Raw records
■ ■ ■ ■ ■ ■ ■
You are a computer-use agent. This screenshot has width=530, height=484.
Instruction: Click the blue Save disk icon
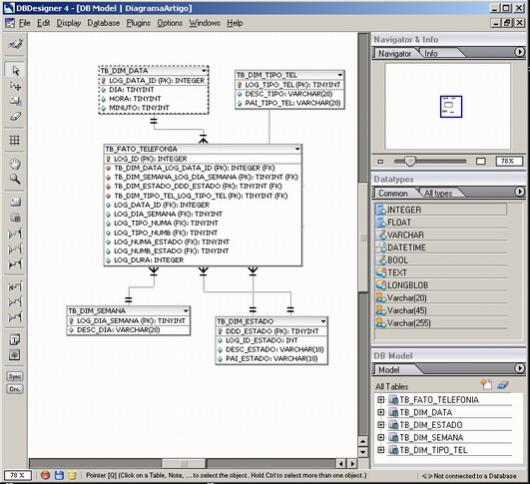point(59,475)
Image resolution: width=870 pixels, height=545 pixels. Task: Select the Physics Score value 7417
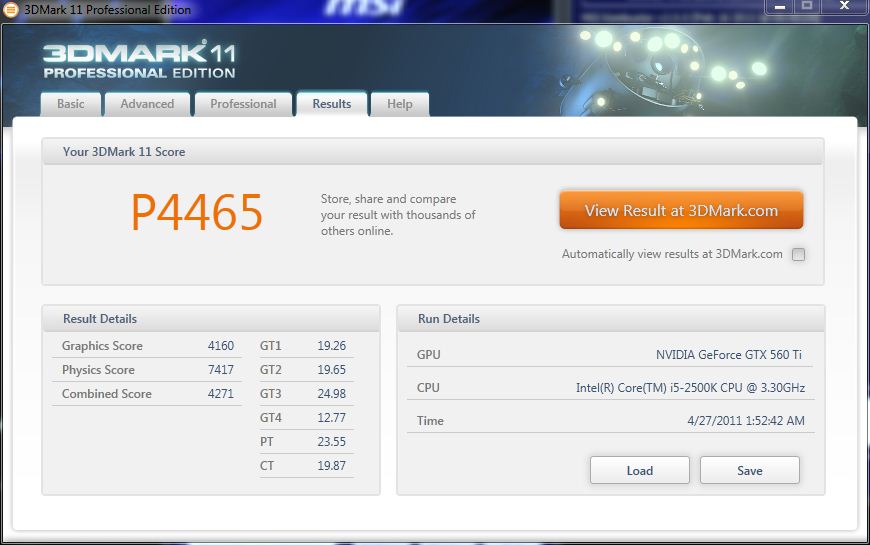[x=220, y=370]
■ ■ ■ ■ ■ ■ ■
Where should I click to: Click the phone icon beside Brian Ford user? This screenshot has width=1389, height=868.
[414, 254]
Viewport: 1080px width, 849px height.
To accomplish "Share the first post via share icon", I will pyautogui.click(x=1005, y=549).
■ ■ ■ ■ ■ ■ ■
Aim
Retype the records starting at the line containing "You are a computer-use" and ending at the line containing "[x=220, y=370]", leaving the pictures out.

Written solution
You are a computer-use agent. This screenshot has width=530, height=484.
Instruction: Click the blue Save disk icon
point(59,475)
Image resolution: width=870 pixels, height=545 pixels. Task: Select the Physics Score value 7417
[x=220, y=370]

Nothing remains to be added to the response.